In the following sections, by going from IO cluster 1 to IO cluster 3, we navigate through the two dependent variables and their values for each IO and provide illustrations of the theorized dynamics. The interviews are labelled according to the target group (E for evaluators, MS for member states, IPA for secretariat staff). Note that we also report the share of directional sub-codes for each organization, which serves as an additional indicator for variable values. The aim is not to artificially quantify qualitative data. Instead, we aspire transparency and reliability as to how we decided about the dominant pattern in each IO. It also helps to summarize and illustrate findings.

Variation of evaluation units’ orientation (dV1)

Cluster 1 (selected from ILO, UNDP, UNICEF) includes two IOs where member states control both the evaluation budget and agenda. In line with hypothesis 1, we found that in both IO 1 and IO 2 evaluation units tend to clearly orientate themselves towards the member states as their primary principals.

In IO 1, the head of evaluation unit regularly noted that the policy direction “is not set by the bureaucrats, it is set by the member states” and described their interest in evaluation as the “most important question”: one can only make evaluations “as useful as possible by ensuring that you address issues that your constituent and policy-makers are interested in” (E1). This perfectly illustrates what we mean by evaluation unit’s orientation towards one of the stakeholders. Furthermore, the evaluation unit’s director claimed to have the mandate from the governing body to force the IPA to follow his or her requirements, stressing that “if I go back to the governing body and say that there has not been any follow up on the evaluations, there is no one that can stop me”. Such a protection from the member states was implied to be crucial: “unless I have that, I would not be able to hold back the pressure [from the management]” (E1).
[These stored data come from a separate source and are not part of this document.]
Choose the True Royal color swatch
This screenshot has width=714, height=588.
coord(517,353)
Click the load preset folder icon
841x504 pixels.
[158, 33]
By contrast, the respondent referred to the IPA mostly in the context of technical issues.

Similarly, in IO 2, the head of evaluation unit highlighted several times that he or she works independently from the administration which is not the evaluation unit’s client (E2). Instead, the interviewee highlighted consultations with member states as a “critical process” to evaluation and explained that the evaluators’ task was to evaluate—not to aid—the administration (E2). While this sometimes created “a bit of a shock” for the administration, it brought “respect at the [Executive] Board” (E2). The orientation towards member states was illustrated with several examples, where member states supported the evaluation unit vis-à-vis the management: for instance, when IPA staff requested content alterations in evaluation reports, refused to give access to information, or refrained from providing a management response. The interviewee even revealed that such conflictive situations led to attempts by the IPA to alter evaluation policy and intervene into the evaluation unit’s independence. However, due to the support by the member states, such attempts were “lost badly” (E2).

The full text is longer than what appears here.